Friday, May 15th, 2009 05:14 am (UTC)
Mostly it falls into 3 groups - music, pics/graphics, and self-help .mov files. I had a lot of old .33 rpm LP's of classical music (I learned to enjoy orchestra music when I was in one as a kid). Between that, movie soundtracks, and early (50's to 80's) rock-n-roll music, I have a good sized library. I might not be the only person to have both Mozart and KISS, but I'd bet there aren't many. I'm on 4 newsletter type email lists that send me several new wallpaper graphics every week, and I save what I like from them. Plus I actually have software I've bought that makes self-help MP3's w/ subliminal messages.

So far as I know, it only runs on Windows, and I've yet to see a reliable Windows emulator for Linux, let alone anything that would convert them all to something a Linux-based program would read. I have Linux on my laptop, but when I burned some of my favorite wallpapers to a CD, the laptop acted like it couldn't even find the disc.

Friday, May 15th, 2009 11:53 am (UTC)
I don't have either any Mozart, or any KISS. But I have Wagner, Beethoven, Mussorgsky, Tchaikovsky, Stravinsky, the Electric Light Orchestra, Queen, Rush, Cobalt 60, VNV Nation, and the Irish Rovers. :)

Most of what you describe should be perfectly playable on Linux. For the Windows-specific software, you always have the option of WINE, or a Windows instance running in VirtualBox or Bochs.

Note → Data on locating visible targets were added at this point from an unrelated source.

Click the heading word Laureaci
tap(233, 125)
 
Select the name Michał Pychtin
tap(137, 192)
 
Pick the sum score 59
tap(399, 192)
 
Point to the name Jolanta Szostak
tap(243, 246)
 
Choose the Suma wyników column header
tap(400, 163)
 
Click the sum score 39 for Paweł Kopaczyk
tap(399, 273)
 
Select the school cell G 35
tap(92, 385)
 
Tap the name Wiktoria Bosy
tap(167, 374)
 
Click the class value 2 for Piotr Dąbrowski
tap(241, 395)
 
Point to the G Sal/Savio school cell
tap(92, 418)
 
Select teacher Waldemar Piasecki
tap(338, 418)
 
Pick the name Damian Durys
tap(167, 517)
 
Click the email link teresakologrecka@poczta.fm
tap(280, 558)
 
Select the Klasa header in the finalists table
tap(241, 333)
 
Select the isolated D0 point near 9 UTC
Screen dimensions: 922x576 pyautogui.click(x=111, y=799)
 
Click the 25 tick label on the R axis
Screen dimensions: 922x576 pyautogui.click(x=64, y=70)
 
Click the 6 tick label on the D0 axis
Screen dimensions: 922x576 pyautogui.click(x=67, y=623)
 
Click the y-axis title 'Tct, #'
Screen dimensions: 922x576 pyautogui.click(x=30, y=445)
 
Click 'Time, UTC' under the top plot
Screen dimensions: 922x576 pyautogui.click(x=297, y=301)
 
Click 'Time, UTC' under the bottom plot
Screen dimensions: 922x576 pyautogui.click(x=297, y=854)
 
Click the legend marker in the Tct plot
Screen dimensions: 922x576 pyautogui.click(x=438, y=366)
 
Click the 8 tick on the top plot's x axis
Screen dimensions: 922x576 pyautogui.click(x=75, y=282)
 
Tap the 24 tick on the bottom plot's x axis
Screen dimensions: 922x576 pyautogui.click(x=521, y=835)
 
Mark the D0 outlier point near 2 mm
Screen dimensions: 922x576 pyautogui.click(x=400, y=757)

I have Linux on my laptop, but when I burned some of my favorite wallpapers to a CD, the laptop acted like it couldn't even find the disc.
Honestly, that sounds as though you got a coastered disk, or there's a problem with the laptop's drive — which may be as simple as that it can't reliably read the type of CD blank you used. Not all CDs are created equal, and not all CD drives — particularly older ones — will reliably read all media types.